So I'm currently studying bit-wise operators and bit-manipulation, and I have come across two different ways to combine four 1-byte words into one 4-byte wide word.
the two ways are given below
After finding out this two methods I compare the disassembly code generated by the two (compiled using gcc 11 with -O2 flag), I don't have the basic knowledge with disassembly and with the code it generates, and what I only know is the shorter the code, the faster the function is (most of the time I guess... maybe there are some exceptions), now for the two methods it seems that they have the same numbers/counts of lines in the generated disassembly code, so I guess they have the same performance?
I also got curious about the order of the instructions, the first method seems to alternate other instructions sal>or>sal>or>sal>or
, while the second one is more uniform sal>sal>sal>or>or>mov>or
does this have some significant effect in the performance say for example if we are dealing with a larger word?
Two methods
int method1(unsigned char byte4, unsigned char byte3, unsigned char byte2, unsigned char byte1)
{
int combine = 0;
combine = byte4;
combine <<=8;
combine |= byte3;
combine <<=8;
combine |= byte2;
combine <<=8;
combine |= byte1;
return combine;
}
int method2(unsigned char byte4, unsigned char byte3, unsigned char byte2, unsigned char byte1)
{
int combine = 0, temp;
temp = byte4;
temp <<= 24;
combine |= temp;
temp = byte3;
temp <<= 16;
combine |= temp;
temp = byte2;
temp <<= 8;
combine |= temp;
temp = byte1;
combine |= temp;
return combine;
}
Disassembly
// method1(unsigned char, unsigned char, unsigned char, unsigned char):
movzx edi, dil
movzx esi, sil
movzx edx, dl
movzx eax, cl
sal edi, 8
or esi, edi
sal esi, 8
or edx, esi
sal edx, 8
or eax, edx
ret
// method2(unsigned char, unsigned char, unsigned char, unsigned char):
movzx edx, dl
movzx ecx, cl
movzx esi, sil
sal edi, 24
sal edx, 8
sal esi, 16
or edx, ecx
or edx, esi
mov eax, edx
or eax, edi
ret
This might be "premature optimization", but I just want to know if there is a difference.

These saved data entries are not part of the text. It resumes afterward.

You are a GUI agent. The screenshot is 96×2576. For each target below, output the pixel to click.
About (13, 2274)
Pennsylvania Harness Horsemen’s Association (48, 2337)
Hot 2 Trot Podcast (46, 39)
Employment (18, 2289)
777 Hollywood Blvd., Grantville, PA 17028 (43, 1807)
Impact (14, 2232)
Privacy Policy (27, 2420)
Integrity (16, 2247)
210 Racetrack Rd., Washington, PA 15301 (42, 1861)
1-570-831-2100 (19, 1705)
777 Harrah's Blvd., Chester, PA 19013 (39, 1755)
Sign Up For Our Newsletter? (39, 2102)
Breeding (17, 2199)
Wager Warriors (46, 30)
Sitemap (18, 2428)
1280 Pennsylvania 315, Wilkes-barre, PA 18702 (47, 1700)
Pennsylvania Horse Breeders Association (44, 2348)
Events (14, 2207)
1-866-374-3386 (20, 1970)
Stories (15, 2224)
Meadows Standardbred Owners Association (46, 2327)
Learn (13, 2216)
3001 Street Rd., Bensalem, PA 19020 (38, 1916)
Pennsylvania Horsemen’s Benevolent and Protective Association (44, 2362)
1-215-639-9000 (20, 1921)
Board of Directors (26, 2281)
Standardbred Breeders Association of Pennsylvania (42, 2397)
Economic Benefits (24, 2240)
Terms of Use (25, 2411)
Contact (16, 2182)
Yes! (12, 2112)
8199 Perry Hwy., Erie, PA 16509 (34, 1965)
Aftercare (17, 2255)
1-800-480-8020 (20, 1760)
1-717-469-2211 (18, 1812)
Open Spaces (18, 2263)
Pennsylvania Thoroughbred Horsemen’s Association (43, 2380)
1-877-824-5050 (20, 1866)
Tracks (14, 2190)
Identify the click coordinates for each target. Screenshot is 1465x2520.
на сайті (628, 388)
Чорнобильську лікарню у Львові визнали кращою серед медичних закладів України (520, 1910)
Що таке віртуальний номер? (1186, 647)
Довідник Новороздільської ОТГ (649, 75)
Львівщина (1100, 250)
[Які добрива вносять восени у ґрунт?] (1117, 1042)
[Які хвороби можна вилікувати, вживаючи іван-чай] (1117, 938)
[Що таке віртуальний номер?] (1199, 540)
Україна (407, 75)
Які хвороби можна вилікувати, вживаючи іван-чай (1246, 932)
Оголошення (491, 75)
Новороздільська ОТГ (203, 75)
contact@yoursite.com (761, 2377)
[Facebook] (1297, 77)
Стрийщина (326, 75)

CodePudding user response:
Without optimizations, method 2 seems to be a tiny bit faster.
This is an online benchmark of the code provided: https://quick-bench.com/q/eyiiXkxYVyoogefHZZMH_IoeJss
However, it is difficult to get accurate metrics from tiny operations like this. It also depends on the speed of the instructions on a given CPU (different instructions can take more or less clock cycles).
Furthermore, bitwise operators tend to be pretty fast since they are "basic" instructions.
So the real answer, would be to benchmark it on your target machine to see which one is faster.
CodePudding user response:
I completely agree with Émerick Poulin:
So the real answer, would be to benchmark it on your target machine to see which one is faster.
Nevertheless, I created a "method3()", and disassembled all three with gcc version 10.3.0, with -O0 and -O2, Here's a summary of the -O2 results:
Method3:
int method3(unsigned char byte4, unsigned char byte3, unsigned char byte2, unsigned char byte1)
{
int combine = (byte4 << 24)|(byte3<<16)|(byte2<<8)|byte1;
return combine;
}
gcc -O2 -S:
;method1:
sall $8,